Achondrostoma arcasii, termed the bermejuela, is a species of freshwater ray-finned fish belonging to the family Leuciscidae, which includes the daces. Eurasian minnows and related fishes. This species is endemic to the northern Iberian Peninsula.

==Taxonomy==
Achondrostoma arcasii was first formally described as Leucos arcasii in 1866 by the Austrian ichthyologist Franz Steindachner with its type locality given as the Ebro River at Logroño in La Rioja and the Queiles River at Tudela in Navarre, both in Spain. It is now classified as a valid species in the genus Achondrostoma within the subfamily Leuciscinae of the family Leuciscidae. The genus was proposed in 2007 for three species which were split from Chondrostoma on the basis of genetic evidence with this species designated as the type species. Further genetic studies revealed that the taxon originally regarded as A. arcasiwas polyphyletic and that the fishes in the west of Spain were three different species A. garzonorum, A. asturicense and A. numantinum.

==Etymology==
Achondrostoma arcasii belongs to the genus Achondrostoma, this name places the prefix a-, meaning "without", in front of the genus name Chondrostoma, which is a combination of chondros, a word meaning "gristle" or "cartilage", with stoma, meaning "mouth". This is an allusion to the lack of the horny plates in the mouths of these fishes, which are present in Chondrostoma . The specific name, arcasii, honours Laureano Pérez Arcas, a Spanish zoologist who shared specimens with Steindachner.

==Description==
Achondrostoma arcasii differs from other species in its genus by having between 40 and 45 scales in its lateral line; 4 or 5 scale rows are found between the lateral line and the origin of the pelvic fin; the caudal peduncle has 14 rows of scales around it; the diameter of the eye diameter is equal to or greater than the length of the snout, which is rounded and obtuse; and the ventral profile of head has no marked angle at the articulation of the lower jaw. The bermejuela has a maximum total length of 25 cm, although 15 cm is more typical.

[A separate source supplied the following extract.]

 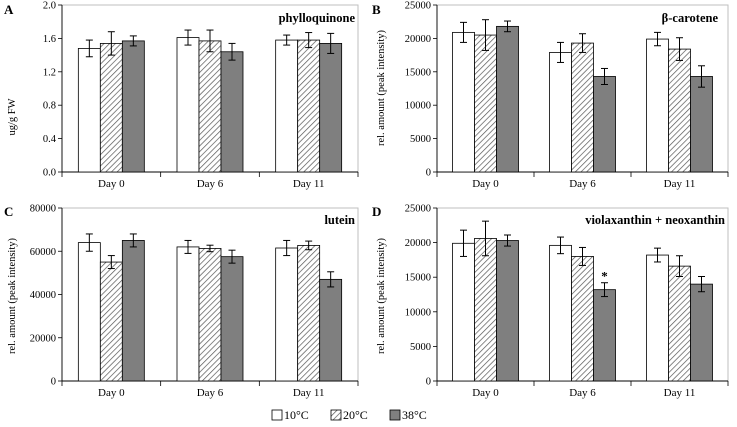 What do you see at coordinates (50, 174) in the screenshot?
I see `y-tick-label: 0.0` at bounding box center [50, 174].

==Distribution and habiatat==
Achondrostoma arcasii is endemic to northeatsern Spain where it is found in rivers draining into the Mediterranean sea from the Francolí to the Túria, including the Ebro. The bermejuela is found in lakes and mountain streams, including the middle reaches of rivers. It can also occur in reservoirs in upland areas. The juveniles can be found in shallow stretches where there is a slow current and move to deeper and swifter stretches in late July.

==Biology==
Achondrostoma arcasii mainly preys on aquatic invertebrates, although it is an opportunistic feeder and will eat detritus and plant matter. This species spawns in May and June.

==Conservation==
Achondrostoma arcasii is classified as Near Threatened by the International Union for Conservation of Nature and is threatened by habitat degradation by pollution and the introduction of invasive species.